Fig. 3: Estrogen-dependent transcriptional burst results in replication stress and is associated with hybrid accumulation behind the replication fork.
From: Direct visualization of transcription-replication conflicts reveals post-replicative DNA:RNA hybrids
a,b, DNA fiber assay of MCF7 cells with or without 2 hours of E2 stimulation, combined with 48 hours of transient RNH1-GFP expression (a) or 96 hours of short interfering RNA (siRNA, siLuciferase (siLuc) and siZRANB3 (siZ3)) transfection (b) prior to E2 treatment. Left, assay set-up (top), with representative DNA fibers (bottom). Right, quantification of CldU tract lengths (μm); at least 100 individual molecules were quantified per condition. Median fiber length is indicated in red. Statistical significance was determined by Kruskal–Wallis test, followed by Dunn’s test.
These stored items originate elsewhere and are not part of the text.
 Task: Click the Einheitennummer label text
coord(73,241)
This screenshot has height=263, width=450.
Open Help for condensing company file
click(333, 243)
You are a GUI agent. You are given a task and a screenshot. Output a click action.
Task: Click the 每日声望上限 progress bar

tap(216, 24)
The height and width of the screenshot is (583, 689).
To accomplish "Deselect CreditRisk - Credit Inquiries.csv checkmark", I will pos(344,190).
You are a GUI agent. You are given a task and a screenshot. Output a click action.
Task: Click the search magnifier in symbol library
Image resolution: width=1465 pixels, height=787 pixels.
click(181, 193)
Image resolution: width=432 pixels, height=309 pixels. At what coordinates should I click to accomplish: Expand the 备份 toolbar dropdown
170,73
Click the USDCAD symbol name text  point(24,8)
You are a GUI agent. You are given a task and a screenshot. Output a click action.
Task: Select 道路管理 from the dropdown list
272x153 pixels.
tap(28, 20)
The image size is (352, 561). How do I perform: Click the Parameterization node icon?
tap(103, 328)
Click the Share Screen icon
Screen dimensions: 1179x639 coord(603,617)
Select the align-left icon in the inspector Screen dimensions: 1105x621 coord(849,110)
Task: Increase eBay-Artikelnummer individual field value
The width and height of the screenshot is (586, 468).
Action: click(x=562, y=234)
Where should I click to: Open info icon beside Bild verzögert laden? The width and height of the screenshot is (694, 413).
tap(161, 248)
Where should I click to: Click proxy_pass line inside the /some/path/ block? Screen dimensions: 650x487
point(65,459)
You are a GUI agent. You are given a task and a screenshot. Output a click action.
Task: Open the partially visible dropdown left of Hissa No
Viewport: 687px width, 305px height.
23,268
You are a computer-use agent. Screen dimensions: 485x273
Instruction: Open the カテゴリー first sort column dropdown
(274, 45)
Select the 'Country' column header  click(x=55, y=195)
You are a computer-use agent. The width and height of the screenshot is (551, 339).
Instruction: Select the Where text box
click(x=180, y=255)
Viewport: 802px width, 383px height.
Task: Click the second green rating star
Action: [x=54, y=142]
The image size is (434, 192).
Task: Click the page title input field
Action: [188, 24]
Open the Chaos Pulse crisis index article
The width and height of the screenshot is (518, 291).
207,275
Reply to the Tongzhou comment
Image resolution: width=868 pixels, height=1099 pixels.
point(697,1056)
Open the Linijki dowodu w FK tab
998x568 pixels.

Triplicate data of these experiments are provided in Extended Data Figure 4b,d. c–e, EM analysis of pathological ssDNA gap formation on replicating genomic DNA from MCF7 cells with or without 2 hours of E2 and with or without in vitro RNase H digestion; 100 replication intermediates were quantified per condition (see Extended Data Fig. 4h,i). c, Representative replication fork with ssDNA gaps. P: parental; D: daughter; white arrow: ssDNA gap. Scale bar, 200 nm. d, Graphical model of changes in ssDNA accumulation, induced by endogenous RNase H and/or in vitro treatment with recombinant RNase H. e, Relative change in pathological ssDNA gaps upon in vitro treatment with RNase H (based on red numbers in Extended Data Fig. 4h,i). f–i, EdU alkaline comet assay to identify discontinuities in nascent DNA strands. A detailed explanation of the assay set-up is provided in Extended Data Figure 4j. i, Graphical model of how the EdU alkaline comet assay can reveal persistent DNA:RNA hybrid-induced discontinuities. g–i, EdU alkaline comet assay in different cellular systems of transcription-replication conflicts. Top, median EdU olive tail moments—indicating amount and distance of EdU-labelled DNA migrating from the head region—normalized to the 0-hour chase time point. Bar graph shows mean ± s.d., n = 3 independent biological replicates; at least 30 single EdU-positive cells were analyzed per condition and replicate. Bottom, representative EdU comets. Statistical significance was determined by one-tailed t-test with Welch’s correlation. g, MCF7 cells with or without 8 hours of E2 stimulation. h, Hela control and shTOP1 cells with 72 hours of 2 µg/ml doxycycline treatment. i, U2OS cells with or without 1 hour of 100 nM CPT treatment.